Page excerpt -
--- START ---

A. If you look at the genes that are activated, wherever you look, you will see differences between the sexes. Where do those differences come from and what do they mean? I do not know. The brain is the most controversial case, obviously.
Q. Whether it’s a brain or a liver, you take any cell and you know if it’s male or female.
A. Obviously, yes.
Q. That isn’t controversial.
A. No, that cannot be questioned. It is a fact. If I look at which genes are turned on or I look at the chromosomes, I can tell if the cell is male or female.
Q. How is the biological sex of a human cell noted, besides the XX or XY sex chromosomes?
A. The sex chromosomes, for example, will dictate the type of genes that are turned on in the cell. And the activation of genes will also depend on the environment in which the cell is found: hormones, nutrients…
Q. And a male or female cell is neither better nor worse.
A. Exactly. In a talk I was showing that female fly gut stem cells proliferate more, and I explained that this is important for the mother fly when it reproduces, because it needs the gut to grow. When the intestine grows, that helps fertility, the fecundity of the fly. And a boy in the audience got angry and said to me: “But how can you say that the intestine of the females is better?” And I replied: “No, I’m not telling you which is better, I’m just telling you that their stem cells proliferate more.” The fly is a good example of how something can be good in one context, but bad in another. For example, gut stem cells that proliferate more in the female fly is a good thing during reproduction, but if you genetically induce tumors, the female fly develops larger tumors, because those cells proliferate much more. There is never a better and a worse. It’s always a yin and yang thing, in a way.
Q. Your research with intestines has revealed that the organs of males and females are more different than we thought.
A. Yes, we did not expect to find so many differences. We are seeing that they are very different and that how they communicate with other organs is also very different. For example, communication between the gut and the brain can be quite different between males and females. It is an amazing thing.
Q. What are the implications of these differences?
R. They have made us aware that we have to consider sex in all research. We should not assume that the physiology and pathophysiology of animals, or of humans, will be the same. For example, in humans, susceptibility to cancer is different in men and women. It is due to a combination of many factors: diet, environment, genetic variants. But our research says that you also have to consider the intrinsic sex of the cells. It used to be assumed that sex differences in cancer were due to male or female hormones. We have seen that there is also an intrinsic component of the cell, of the sex of the cell, at least in the fly.

--- END ---

Information shown -

--- START ---

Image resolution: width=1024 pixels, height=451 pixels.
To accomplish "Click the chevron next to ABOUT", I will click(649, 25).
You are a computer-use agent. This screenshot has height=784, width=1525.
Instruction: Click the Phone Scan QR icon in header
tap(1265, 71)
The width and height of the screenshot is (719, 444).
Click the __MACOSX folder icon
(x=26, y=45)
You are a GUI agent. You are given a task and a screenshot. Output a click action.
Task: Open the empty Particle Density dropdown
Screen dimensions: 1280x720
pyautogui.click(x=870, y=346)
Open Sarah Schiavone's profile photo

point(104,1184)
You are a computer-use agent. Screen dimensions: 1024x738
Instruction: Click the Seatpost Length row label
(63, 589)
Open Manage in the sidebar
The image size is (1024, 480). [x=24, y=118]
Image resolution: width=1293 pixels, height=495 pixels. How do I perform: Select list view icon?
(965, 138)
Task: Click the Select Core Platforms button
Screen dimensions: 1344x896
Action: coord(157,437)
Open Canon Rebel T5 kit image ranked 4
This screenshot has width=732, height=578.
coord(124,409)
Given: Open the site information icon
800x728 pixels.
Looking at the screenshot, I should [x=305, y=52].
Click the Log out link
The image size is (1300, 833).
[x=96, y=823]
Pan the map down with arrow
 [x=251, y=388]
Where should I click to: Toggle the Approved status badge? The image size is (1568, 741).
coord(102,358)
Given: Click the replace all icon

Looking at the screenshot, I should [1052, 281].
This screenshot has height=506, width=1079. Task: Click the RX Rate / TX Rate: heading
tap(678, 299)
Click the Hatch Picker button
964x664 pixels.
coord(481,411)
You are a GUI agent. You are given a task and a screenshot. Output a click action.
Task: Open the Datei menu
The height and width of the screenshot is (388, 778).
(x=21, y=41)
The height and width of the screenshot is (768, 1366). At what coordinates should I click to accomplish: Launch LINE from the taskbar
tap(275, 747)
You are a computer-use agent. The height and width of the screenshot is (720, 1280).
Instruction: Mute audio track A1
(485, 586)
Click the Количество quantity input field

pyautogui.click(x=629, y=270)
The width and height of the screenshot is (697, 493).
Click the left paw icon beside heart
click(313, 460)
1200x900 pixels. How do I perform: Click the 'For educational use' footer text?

--- END ---

Problem description -
Continue the interview about sex differences in cells and organs from the point where it stops. The listing is not needed for this exercise.

Output below -
Q. Your research with fruit flies has won six Nobel Prizes.
A. Yes, flies are very powerful in discovering new processes, because they allow you to do experiments without necessarily having an a priori hypothesis. If you want to see which genes control a process, you can remove different genes in different flies. To see differences between the sexes, you can take stem cells from the intestine of an adult female fly and make them male. And you can do it very quickly. On the fly all these tests can be done in a couple of months, while in mice it takes a year or two.
Q. Do we have a second brain in the gut?
A. Yes, we have a lot of neurons in the gut, and the gut is connected to the brain by neurons that can sense nutrients and affect physiology and behavior, at least in model organisms like the mouse. We are also seeing that even the non-neuronal digestive cells of the intestine can detect nutrients such as zinc. So the “gut feelings” thing is justified.
Q. How should society understand these differences between the sexes?
A. In ecology, an ecosystem’s diversity is important for it to survive any external challenge. I see society the same way. The diverse society—at the level of sex, gender, ethnicity or whatever—is the one that can best survive challenges. We are stronger that way. I don’t see sex and gender differences, or different needs, as a problem. I always see it as a good thing. There is nothing wrong with admitting these differences.